*Work instructions:*
Nothing before the line containing "Task: Toggle the 界面切换 interface switch" should appear; please restate that line and every later line word for word through the end of the listing.

*** Opening Data to examine ***

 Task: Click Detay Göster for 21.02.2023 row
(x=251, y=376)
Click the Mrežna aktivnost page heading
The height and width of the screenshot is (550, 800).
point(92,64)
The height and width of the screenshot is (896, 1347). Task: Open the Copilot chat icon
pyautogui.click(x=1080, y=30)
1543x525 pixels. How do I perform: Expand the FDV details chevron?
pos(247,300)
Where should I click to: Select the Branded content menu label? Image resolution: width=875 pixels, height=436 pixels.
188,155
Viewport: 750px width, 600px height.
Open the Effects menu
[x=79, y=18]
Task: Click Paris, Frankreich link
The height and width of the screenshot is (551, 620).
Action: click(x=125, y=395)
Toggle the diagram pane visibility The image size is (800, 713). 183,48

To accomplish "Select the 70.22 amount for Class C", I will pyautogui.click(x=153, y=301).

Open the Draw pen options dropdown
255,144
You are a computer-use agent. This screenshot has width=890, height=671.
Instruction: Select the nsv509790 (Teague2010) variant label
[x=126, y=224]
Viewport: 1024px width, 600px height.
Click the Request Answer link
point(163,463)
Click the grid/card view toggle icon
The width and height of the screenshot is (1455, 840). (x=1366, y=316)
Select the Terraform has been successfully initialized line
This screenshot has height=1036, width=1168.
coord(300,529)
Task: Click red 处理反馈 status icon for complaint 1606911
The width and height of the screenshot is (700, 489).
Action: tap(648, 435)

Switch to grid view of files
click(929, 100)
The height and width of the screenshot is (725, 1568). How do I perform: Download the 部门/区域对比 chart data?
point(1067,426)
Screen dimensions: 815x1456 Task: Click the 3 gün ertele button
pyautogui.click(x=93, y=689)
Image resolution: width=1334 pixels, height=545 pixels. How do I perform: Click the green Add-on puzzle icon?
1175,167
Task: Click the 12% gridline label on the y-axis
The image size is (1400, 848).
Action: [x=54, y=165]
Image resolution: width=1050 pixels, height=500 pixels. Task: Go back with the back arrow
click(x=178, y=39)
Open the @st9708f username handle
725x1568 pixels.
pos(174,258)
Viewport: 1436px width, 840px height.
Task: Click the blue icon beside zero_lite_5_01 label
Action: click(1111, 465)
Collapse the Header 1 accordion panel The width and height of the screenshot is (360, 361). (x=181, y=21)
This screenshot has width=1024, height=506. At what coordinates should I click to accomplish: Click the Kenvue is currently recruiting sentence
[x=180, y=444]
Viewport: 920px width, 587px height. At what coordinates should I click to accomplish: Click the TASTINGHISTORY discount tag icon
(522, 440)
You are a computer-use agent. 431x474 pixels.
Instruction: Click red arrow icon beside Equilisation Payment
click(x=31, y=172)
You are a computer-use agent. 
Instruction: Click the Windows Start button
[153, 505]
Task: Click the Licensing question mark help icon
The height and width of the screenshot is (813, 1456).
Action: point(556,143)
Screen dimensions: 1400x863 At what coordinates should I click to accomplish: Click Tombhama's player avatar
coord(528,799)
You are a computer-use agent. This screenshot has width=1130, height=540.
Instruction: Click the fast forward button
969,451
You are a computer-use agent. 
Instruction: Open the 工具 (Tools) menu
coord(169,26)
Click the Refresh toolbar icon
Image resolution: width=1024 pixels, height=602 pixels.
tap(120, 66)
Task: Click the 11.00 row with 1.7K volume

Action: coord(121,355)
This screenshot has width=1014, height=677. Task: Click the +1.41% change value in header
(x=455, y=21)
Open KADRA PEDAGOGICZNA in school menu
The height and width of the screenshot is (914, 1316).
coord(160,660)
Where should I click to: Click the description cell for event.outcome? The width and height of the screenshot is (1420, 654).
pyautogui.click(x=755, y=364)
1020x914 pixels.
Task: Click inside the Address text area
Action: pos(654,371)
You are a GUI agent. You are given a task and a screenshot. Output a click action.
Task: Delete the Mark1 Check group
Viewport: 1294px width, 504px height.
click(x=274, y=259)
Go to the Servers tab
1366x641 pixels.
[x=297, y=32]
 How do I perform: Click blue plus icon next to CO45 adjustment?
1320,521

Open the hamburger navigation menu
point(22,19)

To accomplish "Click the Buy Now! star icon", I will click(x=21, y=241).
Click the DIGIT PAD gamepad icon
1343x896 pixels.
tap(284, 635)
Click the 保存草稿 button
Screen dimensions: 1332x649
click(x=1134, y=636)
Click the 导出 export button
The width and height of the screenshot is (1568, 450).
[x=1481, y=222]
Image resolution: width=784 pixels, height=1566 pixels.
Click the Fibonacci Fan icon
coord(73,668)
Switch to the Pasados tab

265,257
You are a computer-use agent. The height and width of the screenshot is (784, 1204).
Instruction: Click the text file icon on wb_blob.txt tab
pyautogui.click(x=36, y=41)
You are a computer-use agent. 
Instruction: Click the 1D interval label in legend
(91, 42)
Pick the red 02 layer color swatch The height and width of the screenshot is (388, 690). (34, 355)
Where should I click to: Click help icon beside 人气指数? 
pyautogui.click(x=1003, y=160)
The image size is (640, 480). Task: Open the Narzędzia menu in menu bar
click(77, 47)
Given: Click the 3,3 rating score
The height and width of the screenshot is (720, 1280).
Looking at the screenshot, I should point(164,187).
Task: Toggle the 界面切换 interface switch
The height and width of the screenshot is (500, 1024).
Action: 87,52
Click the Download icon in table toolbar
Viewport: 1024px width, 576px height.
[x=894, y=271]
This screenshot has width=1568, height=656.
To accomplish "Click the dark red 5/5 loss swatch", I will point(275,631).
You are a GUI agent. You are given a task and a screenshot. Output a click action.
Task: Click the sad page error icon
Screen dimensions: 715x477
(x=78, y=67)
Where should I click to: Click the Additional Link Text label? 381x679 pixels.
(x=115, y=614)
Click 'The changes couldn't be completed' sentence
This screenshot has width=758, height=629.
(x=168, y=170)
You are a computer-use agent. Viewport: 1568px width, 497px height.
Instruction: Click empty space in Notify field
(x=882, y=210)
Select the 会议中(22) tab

*** Closing Data to examine ***

*Answer to the exercise:*
Task: Toggle the 界面切换 interface switch
The height and width of the screenshot is (500, 1024).
Action: 87,52
Click the Download icon in table toolbar
Viewport: 1024px width, 576px height.
[x=894, y=271]
This screenshot has width=1568, height=656.
To accomplish "Click the dark red 5/5 loss swatch", I will point(275,631).
You are a GUI agent. You are given a task and a screenshot. Output a click action.
Task: Click the sad page error icon
Screen dimensions: 715x477
(x=78, y=67)
Where should I click to: Click the Additional Link Text label? 381x679 pixels.
(x=115, y=614)
Click 'The changes couldn't be completed' sentence
This screenshot has width=758, height=629.
(x=168, y=170)
You are a computer-use agent. Viewport: 1568px width, 497px height.
Instruction: Click empty space in Notify field
(x=882, y=210)
Select the 会议中(22) tab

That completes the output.